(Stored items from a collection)

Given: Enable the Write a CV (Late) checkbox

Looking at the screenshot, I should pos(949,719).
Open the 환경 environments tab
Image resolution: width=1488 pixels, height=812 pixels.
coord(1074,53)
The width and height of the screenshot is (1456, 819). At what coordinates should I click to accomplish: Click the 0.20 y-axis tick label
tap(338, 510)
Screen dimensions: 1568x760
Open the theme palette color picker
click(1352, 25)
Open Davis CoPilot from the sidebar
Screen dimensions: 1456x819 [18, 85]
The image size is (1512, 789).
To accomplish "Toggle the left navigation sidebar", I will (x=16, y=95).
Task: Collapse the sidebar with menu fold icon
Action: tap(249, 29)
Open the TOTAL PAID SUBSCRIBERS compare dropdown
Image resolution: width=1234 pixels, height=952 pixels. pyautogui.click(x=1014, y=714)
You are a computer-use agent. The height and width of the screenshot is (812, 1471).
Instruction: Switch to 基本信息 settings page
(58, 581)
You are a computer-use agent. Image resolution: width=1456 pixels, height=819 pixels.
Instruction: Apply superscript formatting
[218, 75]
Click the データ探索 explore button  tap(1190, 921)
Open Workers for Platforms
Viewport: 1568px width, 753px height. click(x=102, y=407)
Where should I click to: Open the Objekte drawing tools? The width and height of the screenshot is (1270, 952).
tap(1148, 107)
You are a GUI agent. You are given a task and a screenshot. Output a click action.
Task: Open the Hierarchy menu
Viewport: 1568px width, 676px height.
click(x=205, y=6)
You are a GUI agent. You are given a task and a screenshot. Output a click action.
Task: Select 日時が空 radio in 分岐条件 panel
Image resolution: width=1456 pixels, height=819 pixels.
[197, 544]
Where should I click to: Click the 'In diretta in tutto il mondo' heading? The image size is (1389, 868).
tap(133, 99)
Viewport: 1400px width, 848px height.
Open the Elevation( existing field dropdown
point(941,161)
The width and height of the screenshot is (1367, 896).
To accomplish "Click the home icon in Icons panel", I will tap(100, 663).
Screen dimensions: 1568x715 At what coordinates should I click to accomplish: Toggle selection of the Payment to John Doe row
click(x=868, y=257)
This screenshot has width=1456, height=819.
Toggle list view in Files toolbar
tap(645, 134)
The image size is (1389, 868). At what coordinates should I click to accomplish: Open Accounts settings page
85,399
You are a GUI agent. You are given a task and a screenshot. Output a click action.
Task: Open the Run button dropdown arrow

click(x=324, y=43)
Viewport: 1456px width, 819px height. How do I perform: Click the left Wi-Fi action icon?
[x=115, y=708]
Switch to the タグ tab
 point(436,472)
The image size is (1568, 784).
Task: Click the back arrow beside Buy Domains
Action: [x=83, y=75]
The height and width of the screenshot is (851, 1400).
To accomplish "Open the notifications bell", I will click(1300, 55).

**REQUIRED WORK**
Here the job is to transcribe the lines from the first line of the data through the line containing "The image size is (1512, 789).", inclusive, exactly and with nothing else.

**TASK RESULT**
Given: Enable the Write a CV (Late) checkbox

Looking at the screenshot, I should pos(949,719).
Open the 환경 environments tab
Image resolution: width=1488 pixels, height=812 pixels.
coord(1074,53)
The width and height of the screenshot is (1456, 819). At what coordinates should I click to accomplish: Click the 0.20 y-axis tick label
tap(338, 510)
Screen dimensions: 1568x760
Open the theme palette color picker
click(1352, 25)
Open Davis CoPilot from the sidebar
Screen dimensions: 1456x819 [18, 85]
The image size is (1512, 789).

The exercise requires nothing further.